■ **Instructions for the task**: Reproduce the records below with "battery icon" renamed to "battery indicator", changing nothing else. Omit the pictures.

■ **Records shown**:

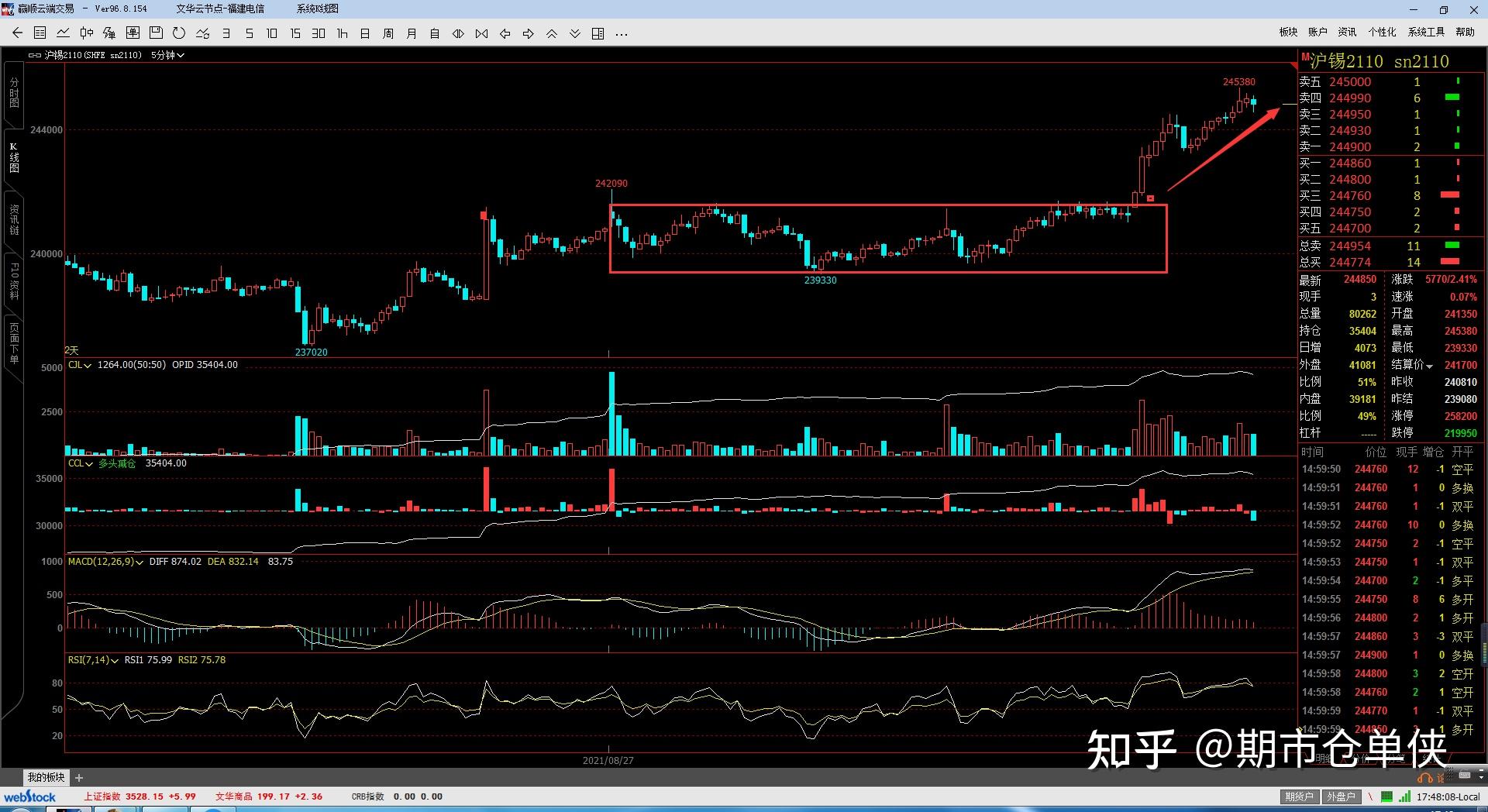Open the quote list icon in toolbar
This screenshot has width=1488, height=812.
click(40, 33)
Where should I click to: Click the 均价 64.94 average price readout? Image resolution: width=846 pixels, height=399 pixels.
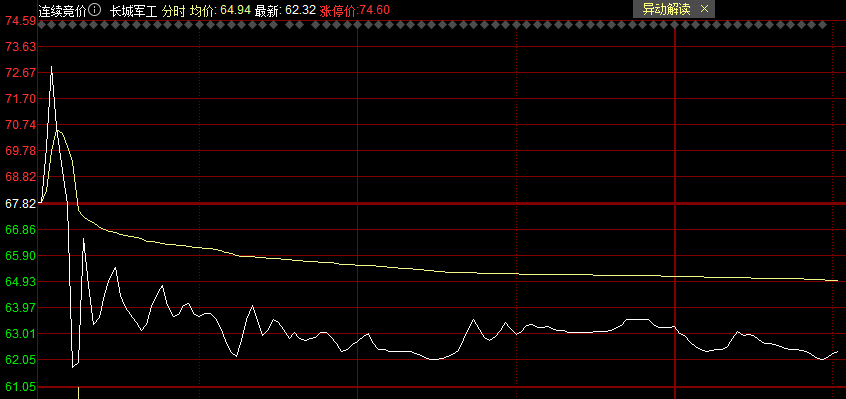coord(220,10)
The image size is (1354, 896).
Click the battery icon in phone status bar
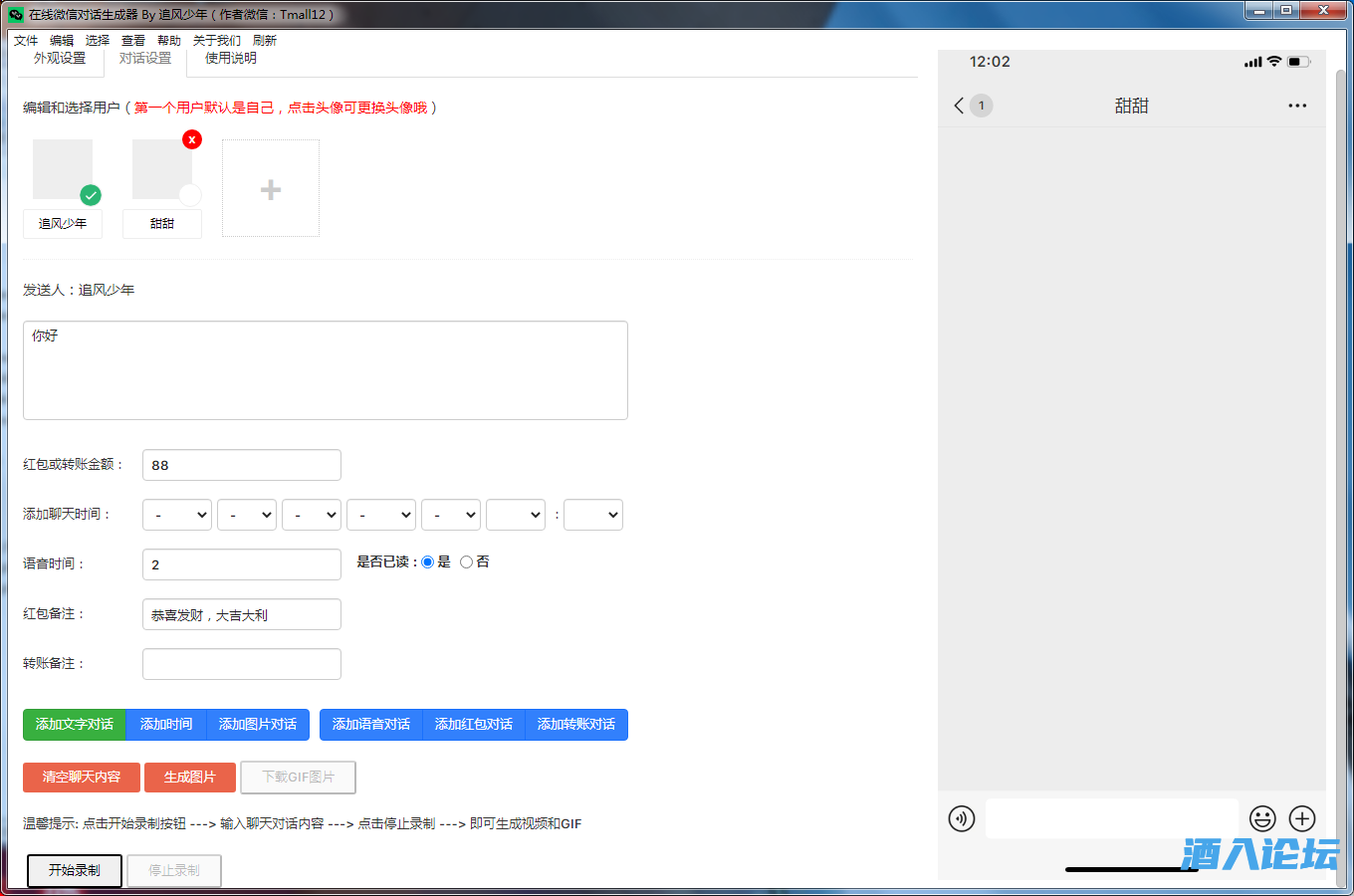point(1297,61)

■ **Solution to the exercise**:
Open the quote list icon in toolbar
This screenshot has width=1488, height=812.
click(40, 33)
Where should I click to: Click the 均价 64.94 average price readout? Image resolution: width=846 pixels, height=399 pixels.
coord(220,10)
The image size is (1354, 896).
Click the battery indicator in phone status bar
point(1297,61)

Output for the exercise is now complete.